Re: [PATCH] mm: Fix XFS oops due to dirty pages without buffers on s390

linux-mm.kvack.org archive mirror
 help / color / mirror / Atom feed

From: Hugh Dickins <hughd@google.com>
To: Mel Gorman <mgorman@suse.de>
Cc: Jan Kara <jack@suse.cz>,
	linux-mm@kvack.org, LKML <linux-kernel@vger.kernel.org>,
	xfs@oss.sgi.com, Martin Schwidefsky <schwidefsky@de.ibm.com>,
	linux-s390@vger.kernel.org
Subject: Re: [PATCH] mm: Fix XFS oops due to dirty pages without buffers on s390
Date: Tue, 9 Oct 2012 16:00:30 -0700 (PDT)	[thread overview]
Message-ID: <alpine.LSU.2.00.1210091530020.30446@eggly.anvils> (raw)
In-Reply-To: <20121009093250.GP29125@suse.de>

On Tue, 9 Oct 2012, Mel Gorman wrote:
> On Mon, Oct 08, 2012 at 09:24:40PM -0700, Hugh Dickins wrote:
> > 
> > So, if I'm understanding right, with this change s390 would be in danger
> > of discarding shm, and mmap'ed tmpfs and ramfs pages - whereas pages
> > written with the write system call would already be PageDirty and secure.
> > 
> 
> In the case of ramfs, what marks the page clean so it could be discarded? It
> does not participate in dirty accounting so it's not going to clear the
> dirty flag in clear_page_dirty_for_io(). It doesn't have a writepage
> handler that would use an end_io handler to clear the page after "IO"
> completes. I am not seeing how a ramfs page can get discarded at the moment.

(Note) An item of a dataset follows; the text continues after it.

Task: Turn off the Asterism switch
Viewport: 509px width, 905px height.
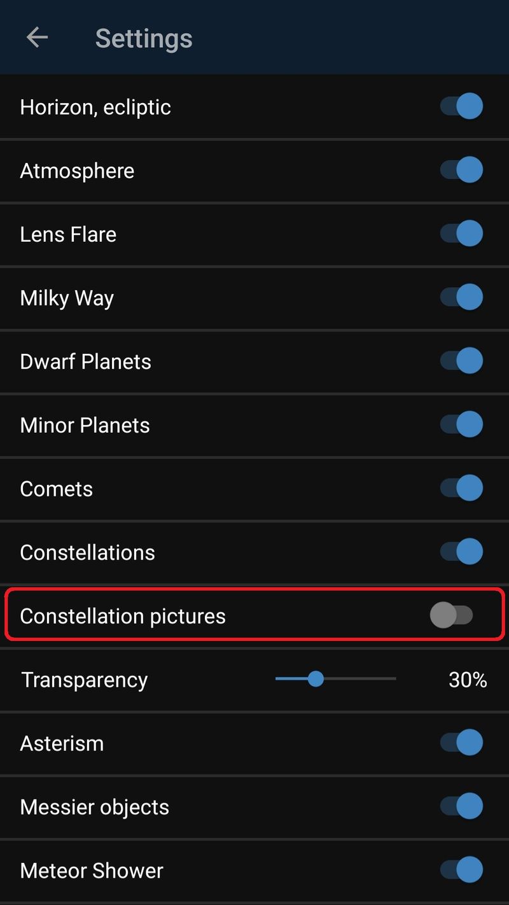Action: (461, 743)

But we don't have a page clean bit: we have a page dirty bit, and where
is that set in the ramfs read-fault case?  I've not experimented to check,
maybe you're right and ramfs is exempt from the issue.  I thought it was
__do_fault() which does the set_page_dirty, but only if FAULT_FLAG_WRITE.
Ah, you quote almost the very place further down.

> 
> shm and tmpfs are indeed different and I did not take them into account
> (ba dum tisch) when reviewing. For those pages would it be sufficient to
> check the following?
> 
> PageSwapCache(page) || (page->mapping && !bdi_cap_account_dirty(page->mapping)

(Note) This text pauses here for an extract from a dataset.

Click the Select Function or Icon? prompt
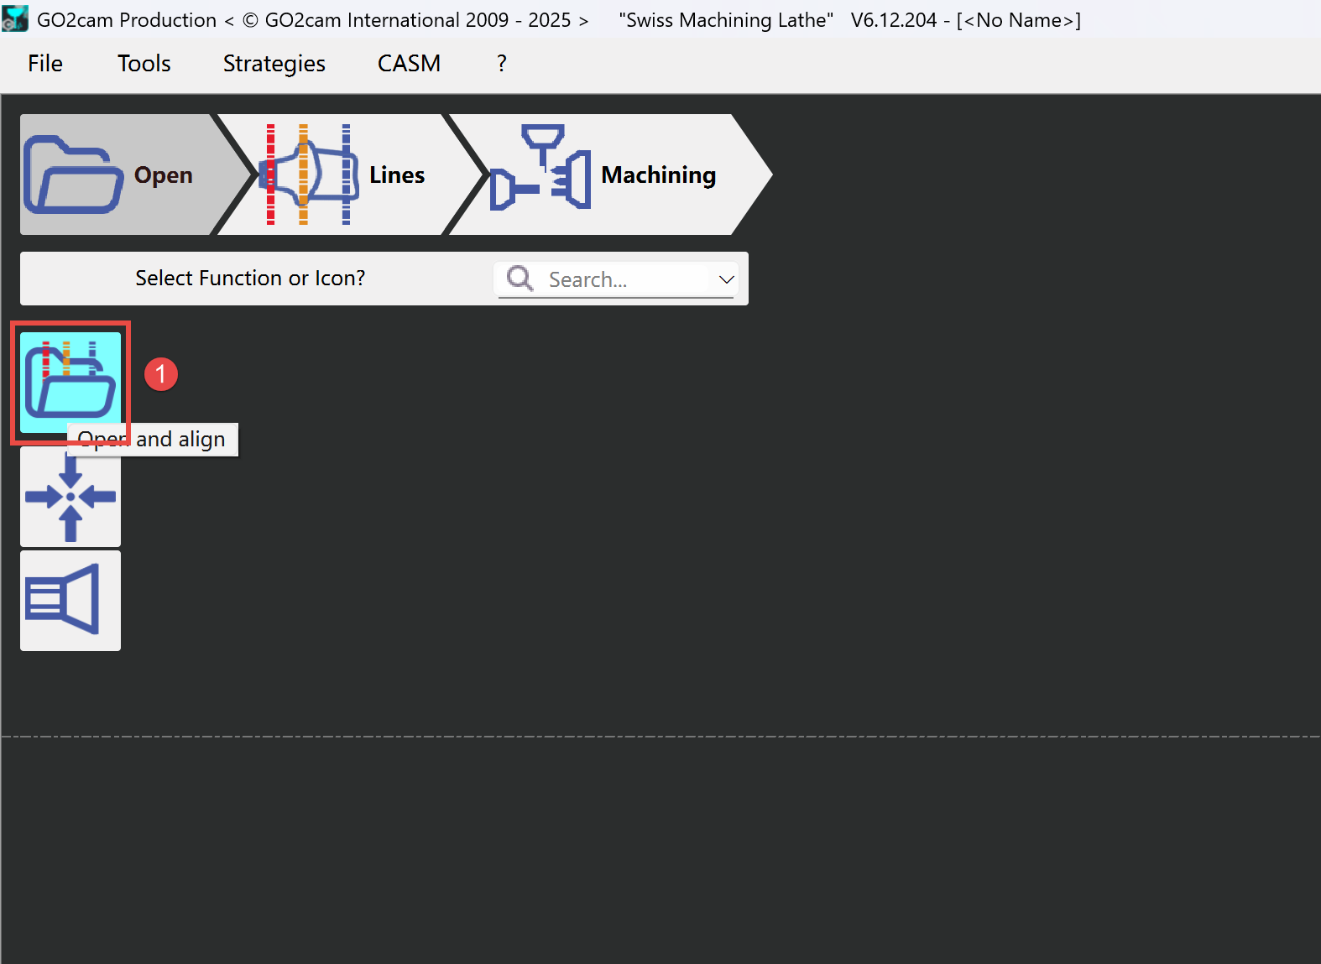 250,278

Something like that, yes: I've a possible patch I'll put in reply to Jan.

> 
> The problem the patch dealt with involved buffers associated with the page
> and that shouldn't be a problem for tmpfs, right?

Right, though I'm now beginning to wonder what the underlying bug is.
It seems to me that we have a bug and an optimization on our hands,
and have rushed into the optimization which would avoid the bug,
without considering what the actual bug is.  More in reply to Jan.

> I recognise that this
> might work just because of co-incidence and set off your "Yuck" detector
> and you'll prefer the proposed solution below.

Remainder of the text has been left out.